## Prompt
Using the records below, report how many lines include "agent", and give no more than the number.

━━━━━ Records provided

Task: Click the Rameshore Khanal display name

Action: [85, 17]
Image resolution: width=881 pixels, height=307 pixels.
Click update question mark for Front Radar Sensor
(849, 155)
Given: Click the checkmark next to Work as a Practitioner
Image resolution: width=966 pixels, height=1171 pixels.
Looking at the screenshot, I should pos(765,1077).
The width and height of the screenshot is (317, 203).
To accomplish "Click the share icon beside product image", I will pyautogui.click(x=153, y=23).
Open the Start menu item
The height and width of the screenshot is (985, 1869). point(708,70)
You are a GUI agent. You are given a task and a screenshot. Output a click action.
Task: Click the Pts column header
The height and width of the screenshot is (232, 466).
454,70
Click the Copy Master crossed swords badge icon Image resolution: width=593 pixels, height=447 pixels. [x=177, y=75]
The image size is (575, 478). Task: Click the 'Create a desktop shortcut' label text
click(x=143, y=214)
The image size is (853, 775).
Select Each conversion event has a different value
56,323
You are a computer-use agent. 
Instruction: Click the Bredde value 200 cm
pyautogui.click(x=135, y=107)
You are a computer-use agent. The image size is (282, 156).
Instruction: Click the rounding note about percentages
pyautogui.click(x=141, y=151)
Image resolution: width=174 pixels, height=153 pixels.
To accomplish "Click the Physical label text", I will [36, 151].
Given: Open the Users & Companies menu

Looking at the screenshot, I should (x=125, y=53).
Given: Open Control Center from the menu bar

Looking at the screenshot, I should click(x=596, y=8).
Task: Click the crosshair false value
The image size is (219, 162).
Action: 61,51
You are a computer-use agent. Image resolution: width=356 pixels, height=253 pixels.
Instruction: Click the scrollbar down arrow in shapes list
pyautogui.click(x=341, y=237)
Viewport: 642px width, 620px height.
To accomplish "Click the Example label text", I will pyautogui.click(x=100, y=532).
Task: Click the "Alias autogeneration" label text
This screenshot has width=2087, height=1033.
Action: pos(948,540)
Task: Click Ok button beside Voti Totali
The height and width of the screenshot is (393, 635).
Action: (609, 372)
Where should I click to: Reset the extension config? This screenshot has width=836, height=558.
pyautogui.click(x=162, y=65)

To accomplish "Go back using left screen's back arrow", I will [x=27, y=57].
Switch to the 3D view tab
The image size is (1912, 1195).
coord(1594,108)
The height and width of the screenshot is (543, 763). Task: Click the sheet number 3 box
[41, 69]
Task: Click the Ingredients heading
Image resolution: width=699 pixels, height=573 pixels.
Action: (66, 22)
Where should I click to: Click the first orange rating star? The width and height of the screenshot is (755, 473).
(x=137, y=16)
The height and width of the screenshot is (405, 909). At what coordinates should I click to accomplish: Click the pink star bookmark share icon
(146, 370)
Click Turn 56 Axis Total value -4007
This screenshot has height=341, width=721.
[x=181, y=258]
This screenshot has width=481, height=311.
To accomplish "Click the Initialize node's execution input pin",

━━━━━━━━━━

## Task output
4